El regulador de competencia de Australia informó este jueves que un tribunal ordenó a la unidad local de Samsung Electronics pagar una multa de 14 millones de dólares australianos (9,65 millones de dólares) por nueve anuncios engañosos sobre una función de resistencia al agua en algunos de sus teléfonos inteligentes.

Samsung Australia admitió haber engañado a los compradores de algunos de sus teléfonos ‘Galaxy’ sobre el nivel de resistencia al agua, dijo la Comisión Australiana de Competencia y Consumidores (ACCC). El regulador había demandado por primera vez a la empresa en julio de 2019.

Samsung Australia aseguró en un comunicado que esto no era un problema en sus modelos más nuevos.

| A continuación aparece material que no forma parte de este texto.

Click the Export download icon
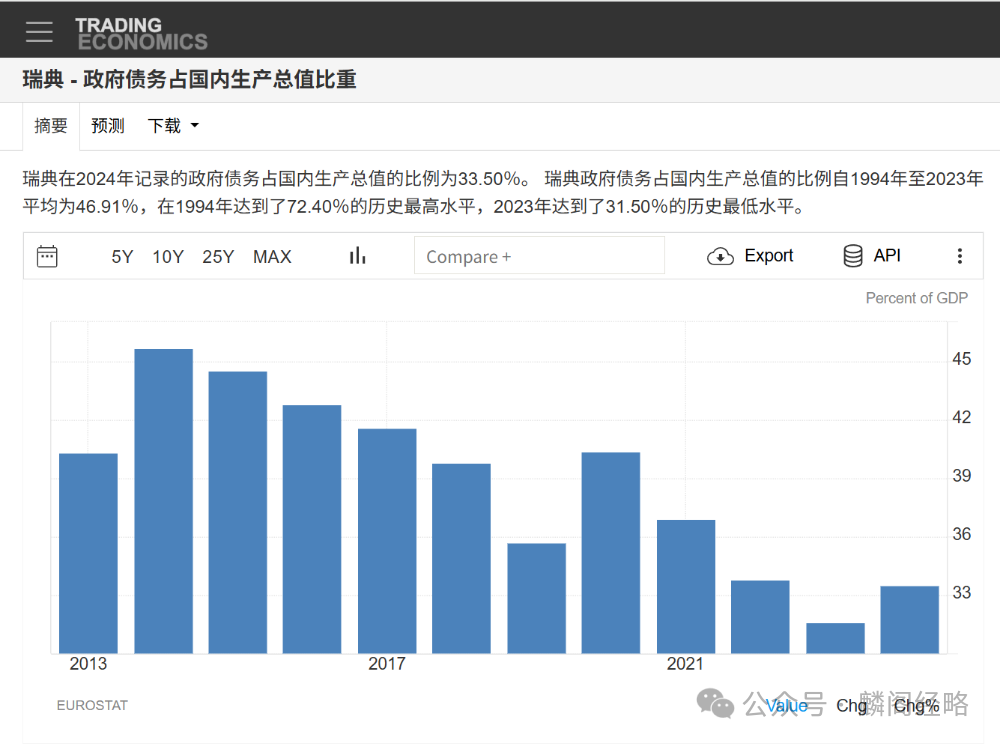Screen dimensions: 1000x744 tap(720, 256)
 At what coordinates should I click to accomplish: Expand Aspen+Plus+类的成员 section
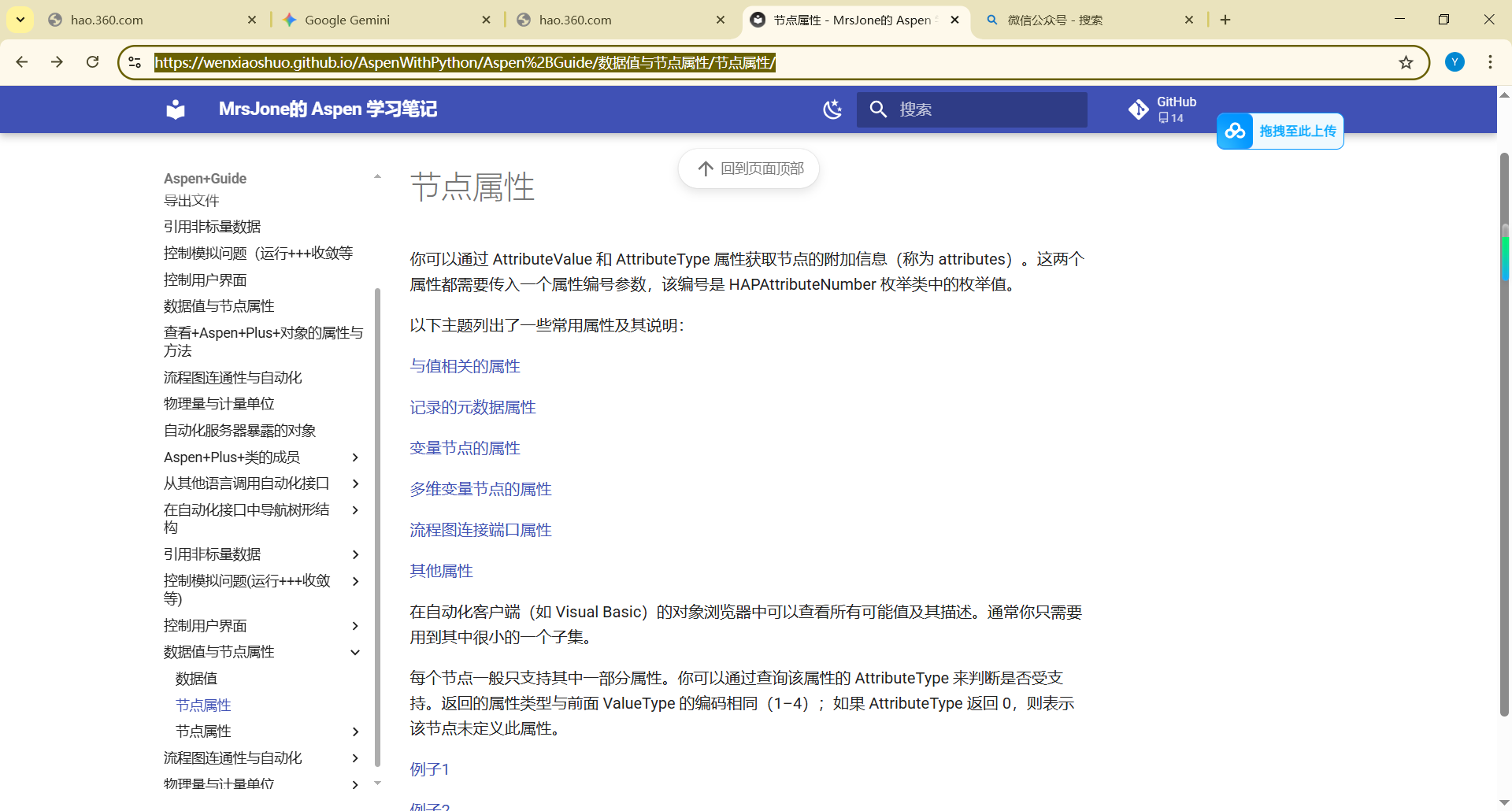[355, 457]
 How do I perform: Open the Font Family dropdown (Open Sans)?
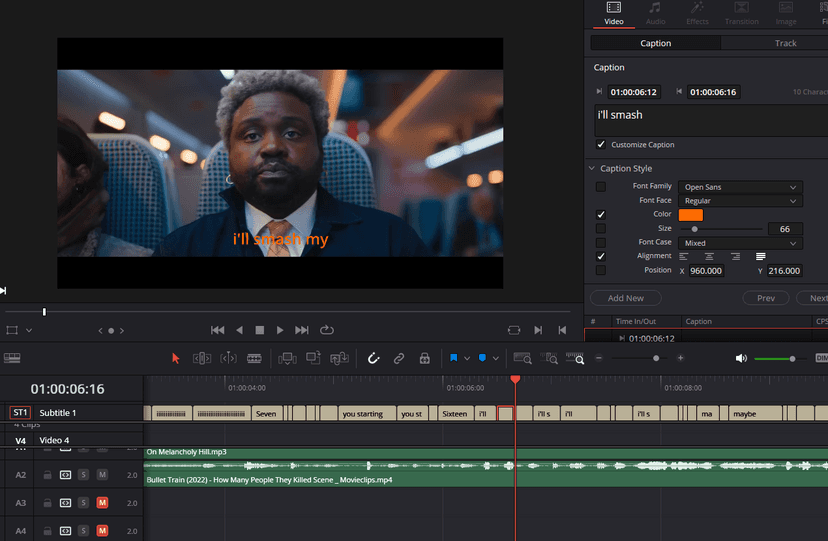click(x=740, y=187)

El regulador dijo que entre marzo de 2016 y octubre de 2018, la compañía publicó anuncios en las tiendas y en las redes sociales que afirmaban que los teléfonos podían usarse en piscinas o agua de mar.

Sin embargo, la ACCC recibió cientos de quejas de usuarios que decían que los teléfonos inteligentes no funcionaban correctamente o incluso dejaron de funcionar por completo después de haber estado expuestos al agua.

Las afirmaciones «promoveron un punto de venta importante para estos teléfonos Galaxy. Muchos consumidores que compraron un teléfono Galaxy pueden haber estado expuestos a los anuncios engañosos antes de tomar la decisión de comprar un teléfono nuevo», dijo la presidenta de la ACCC, Gina Cass-Gottlieb.

Samsung y la ACCC acordaron que los cambios que la compañía había realizado en los modelos más nuevos de los teléfonos inteligentes lanzados en Australia a partir de marzo de 2018 no enfrentaban tales riesgos por la exposición al agua, dijo la compañía.